◆ Goal of the exercise
Rewrite the listing below, replacing every "GUI agent" with "interface agent" and leaving everything else unchanged.

◆ Element and text position data
-=-=-

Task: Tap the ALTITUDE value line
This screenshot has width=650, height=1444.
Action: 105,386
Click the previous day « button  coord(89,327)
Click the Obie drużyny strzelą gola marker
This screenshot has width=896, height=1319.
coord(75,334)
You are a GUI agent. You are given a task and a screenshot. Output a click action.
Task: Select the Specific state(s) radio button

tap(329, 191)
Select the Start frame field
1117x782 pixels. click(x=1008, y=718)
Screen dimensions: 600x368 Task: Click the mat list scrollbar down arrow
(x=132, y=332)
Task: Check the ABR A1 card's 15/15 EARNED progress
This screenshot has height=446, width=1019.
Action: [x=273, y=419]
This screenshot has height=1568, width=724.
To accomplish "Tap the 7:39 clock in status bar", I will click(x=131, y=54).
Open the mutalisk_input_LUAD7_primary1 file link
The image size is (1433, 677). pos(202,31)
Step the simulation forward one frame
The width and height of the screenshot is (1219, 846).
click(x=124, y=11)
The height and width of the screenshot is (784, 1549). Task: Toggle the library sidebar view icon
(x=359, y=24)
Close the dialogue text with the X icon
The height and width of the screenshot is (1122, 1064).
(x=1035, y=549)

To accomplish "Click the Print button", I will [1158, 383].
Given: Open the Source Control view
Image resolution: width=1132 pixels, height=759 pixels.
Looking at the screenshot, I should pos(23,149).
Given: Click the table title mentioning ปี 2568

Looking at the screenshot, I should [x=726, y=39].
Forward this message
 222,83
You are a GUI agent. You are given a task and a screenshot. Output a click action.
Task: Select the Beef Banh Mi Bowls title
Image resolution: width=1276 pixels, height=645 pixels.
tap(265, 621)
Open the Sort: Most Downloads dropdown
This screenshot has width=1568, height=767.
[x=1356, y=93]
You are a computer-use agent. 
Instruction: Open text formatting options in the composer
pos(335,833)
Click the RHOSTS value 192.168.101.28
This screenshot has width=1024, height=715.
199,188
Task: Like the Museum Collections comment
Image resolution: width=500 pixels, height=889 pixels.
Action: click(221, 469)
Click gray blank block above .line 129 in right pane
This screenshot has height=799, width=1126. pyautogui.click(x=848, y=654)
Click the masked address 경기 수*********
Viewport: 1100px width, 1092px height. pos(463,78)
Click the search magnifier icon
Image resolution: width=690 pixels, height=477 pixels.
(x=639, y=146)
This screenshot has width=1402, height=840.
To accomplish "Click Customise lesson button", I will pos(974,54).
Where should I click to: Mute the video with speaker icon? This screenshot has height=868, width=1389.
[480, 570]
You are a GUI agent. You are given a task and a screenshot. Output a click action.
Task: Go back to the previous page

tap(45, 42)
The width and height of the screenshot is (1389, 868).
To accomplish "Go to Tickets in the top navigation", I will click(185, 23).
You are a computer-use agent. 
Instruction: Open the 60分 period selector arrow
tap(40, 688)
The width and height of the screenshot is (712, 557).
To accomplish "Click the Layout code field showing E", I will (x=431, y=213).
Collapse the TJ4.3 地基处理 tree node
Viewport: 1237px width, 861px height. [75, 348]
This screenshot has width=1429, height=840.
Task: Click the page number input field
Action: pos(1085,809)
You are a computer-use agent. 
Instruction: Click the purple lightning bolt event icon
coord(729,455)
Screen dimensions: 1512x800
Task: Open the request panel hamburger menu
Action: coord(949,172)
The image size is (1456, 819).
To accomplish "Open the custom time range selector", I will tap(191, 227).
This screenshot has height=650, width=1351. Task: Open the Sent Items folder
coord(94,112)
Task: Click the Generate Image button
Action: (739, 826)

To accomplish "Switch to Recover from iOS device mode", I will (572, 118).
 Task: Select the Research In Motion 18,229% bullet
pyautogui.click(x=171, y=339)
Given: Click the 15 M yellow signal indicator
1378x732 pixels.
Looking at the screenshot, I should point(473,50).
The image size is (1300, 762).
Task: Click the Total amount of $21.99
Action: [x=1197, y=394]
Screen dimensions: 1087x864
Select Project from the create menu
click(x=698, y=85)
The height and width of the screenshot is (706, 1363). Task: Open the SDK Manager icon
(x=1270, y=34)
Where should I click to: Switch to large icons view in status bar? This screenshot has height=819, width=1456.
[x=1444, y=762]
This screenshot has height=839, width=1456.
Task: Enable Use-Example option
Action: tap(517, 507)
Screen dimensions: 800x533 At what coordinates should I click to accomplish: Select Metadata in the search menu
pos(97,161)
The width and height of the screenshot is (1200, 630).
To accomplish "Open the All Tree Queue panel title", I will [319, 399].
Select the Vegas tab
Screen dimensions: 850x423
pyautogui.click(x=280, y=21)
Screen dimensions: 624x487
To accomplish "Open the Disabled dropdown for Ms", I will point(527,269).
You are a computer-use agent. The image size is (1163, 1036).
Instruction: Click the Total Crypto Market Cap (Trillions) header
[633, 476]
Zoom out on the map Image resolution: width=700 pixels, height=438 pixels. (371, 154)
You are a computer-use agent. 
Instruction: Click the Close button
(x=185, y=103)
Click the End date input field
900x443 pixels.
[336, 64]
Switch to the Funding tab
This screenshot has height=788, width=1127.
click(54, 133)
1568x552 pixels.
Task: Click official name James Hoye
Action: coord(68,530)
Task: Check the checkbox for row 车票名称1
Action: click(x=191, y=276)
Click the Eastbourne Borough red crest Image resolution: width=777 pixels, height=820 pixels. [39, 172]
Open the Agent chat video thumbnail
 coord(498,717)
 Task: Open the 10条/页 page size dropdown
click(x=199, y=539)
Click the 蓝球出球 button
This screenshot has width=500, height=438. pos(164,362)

-=-=-

◆ Solution to the exercise
Task: Tap the ALTITUDE value line
This screenshot has width=650, height=1444.
Action: 105,386
Click the previous day « button  coord(89,327)
Click the Obie drużyny strzelą gola marker
This screenshot has width=896, height=1319.
coord(75,334)
You are a interface agent. You are given a task and a screenshot. Output a click action.
Task: Select the Specific state(s) radio button

tap(329, 191)
Select the Start frame field
1117x782 pixels. click(x=1008, y=718)
Screen dimensions: 600x368 Task: Click the mat list scrollbar down arrow
(x=132, y=332)
Task: Check the ABR A1 card's 15/15 EARNED progress
This screenshot has height=446, width=1019.
Action: [x=273, y=419]
This screenshot has height=1568, width=724.
To accomplish "Tap the 7:39 clock in status bar", I will click(x=131, y=54).
Open the mutalisk_input_LUAD7_primary1 file link
The image size is (1433, 677). pos(202,31)
Step the simulation forward one frame
The width and height of the screenshot is (1219, 846).
click(x=124, y=11)
The height and width of the screenshot is (784, 1549). Task: Toggle the library sidebar view icon
(x=359, y=24)
Close the dialogue text with the X icon
The height and width of the screenshot is (1122, 1064).
(x=1035, y=549)

To accomplish "Click the Print button", I will [1158, 383].
Given: Open the Source Control view
Image resolution: width=1132 pixels, height=759 pixels.
Looking at the screenshot, I should pos(23,149).
Given: Click the table title mentioning ปี 2568

Looking at the screenshot, I should [x=726, y=39].
Forward this message
 222,83
You are a interface agent. You are given a task and a screenshot. Output a click action.
Task: Select the Beef Banh Mi Bowls title
Image resolution: width=1276 pixels, height=645 pixels.
tap(265, 621)
Open the Sort: Most Downloads dropdown
This screenshot has width=1568, height=767.
[x=1356, y=93]
You are a computer-use agent. 
Instruction: Open text formatting options in the composer
pos(335,833)
Click the RHOSTS value 192.168.101.28
This screenshot has width=1024, height=715.
199,188
Task: Like the Museum Collections comment
Image resolution: width=500 pixels, height=889 pixels.
Action: click(221, 469)
Click gray blank block above .line 129 in right pane
This screenshot has height=799, width=1126. pyautogui.click(x=848, y=654)
Click the masked address 경기 수*********
Viewport: 1100px width, 1092px height. pos(463,78)
Click the search magnifier icon
Image resolution: width=690 pixels, height=477 pixels.
(x=639, y=146)
This screenshot has width=1402, height=840.
To accomplish "Click Customise lesson button", I will pos(974,54).
Where should I click to: Mute the video with speaker icon? This screenshot has height=868, width=1389.
[480, 570]
You are a interface agent. You are given a task and a screenshot. Output a click action.
Task: Go back to the previous page

tap(45, 42)
The width and height of the screenshot is (1389, 868).
To accomplish "Go to Tickets in the top navigation", I will click(185, 23).
You are a computer-use agent. 
Instruction: Open the 60分 period selector arrow
tap(40, 688)
The width and height of the screenshot is (712, 557).
To accomplish "Click the Layout code field showing E", I will (x=431, y=213).
Collapse the TJ4.3 地基处理 tree node
Viewport: 1237px width, 861px height. [75, 348]
This screenshot has width=1429, height=840.
Task: Click the page number input field
Action: pos(1085,809)
You are a computer-use agent. 
Instruction: Click the purple lightning bolt event icon
coord(729,455)
Screen dimensions: 1512x800
Task: Open the request panel hamburger menu
Action: coord(949,172)
The image size is (1456, 819).
To accomplish "Open the custom time range selector", I will tap(191, 227).
This screenshot has height=650, width=1351. Task: Open the Sent Items folder
coord(94,112)
Task: Click the Generate Image button
Action: (739, 826)

To accomplish "Switch to Recover from iOS device mode", I will (572, 118).
 Task: Select the Research In Motion 18,229% bullet
pyautogui.click(x=171, y=339)
Given: Click the 15 M yellow signal indicator
1378x732 pixels.
Looking at the screenshot, I should point(473,50).
The image size is (1300, 762).
Task: Click the Total amount of $21.99
Action: [x=1197, y=394]
Screen dimensions: 1087x864
Select Project from the create menu
click(x=698, y=85)
The height and width of the screenshot is (706, 1363). Task: Open the SDK Manager icon
(x=1270, y=34)
Where should I click to: Switch to large icons view in status bar? This screenshot has height=819, width=1456.
[x=1444, y=762]
This screenshot has height=839, width=1456.
Task: Enable Use-Example option
Action: tap(517, 507)
Screen dimensions: 800x533 At what coordinates should I click to accomplish: Select Metadata in the search menu
pos(97,161)
The width and height of the screenshot is (1200, 630).
To accomplish "Open the All Tree Queue panel title", I will [319, 399].
Select the Vegas tab
Screen dimensions: 850x423
pyautogui.click(x=280, y=21)
Screen dimensions: 624x487
To accomplish "Open the Disabled dropdown for Ms", I will point(527,269).
You are a computer-use agent. The image size is (1163, 1036).
Instruction: Click the Total Crypto Market Cap (Trillions) header
[633, 476]
Zoom out on the map Image resolution: width=700 pixels, height=438 pixels. (371, 154)
You are a computer-use agent. 
Instruction: Click the Close button
(x=185, y=103)
Click the End date input field
900x443 pixels.
[336, 64]
Switch to the Funding tab
This screenshot has height=788, width=1127.
click(54, 133)
1568x552 pixels.
Task: Click official name James Hoye
Action: coord(68,530)
Task: Check the checkbox for row 车票名称1
Action: click(x=191, y=276)
Click the Eastbourne Borough red crest Image resolution: width=777 pixels, height=820 pixels. [39, 172]
Open the Agent chat video thumbnail
 coord(498,717)
 Task: Open the 10条/页 page size dropdown
click(x=199, y=539)
Click the 蓝球出球 button
This screenshot has width=500, height=438. pos(164,362)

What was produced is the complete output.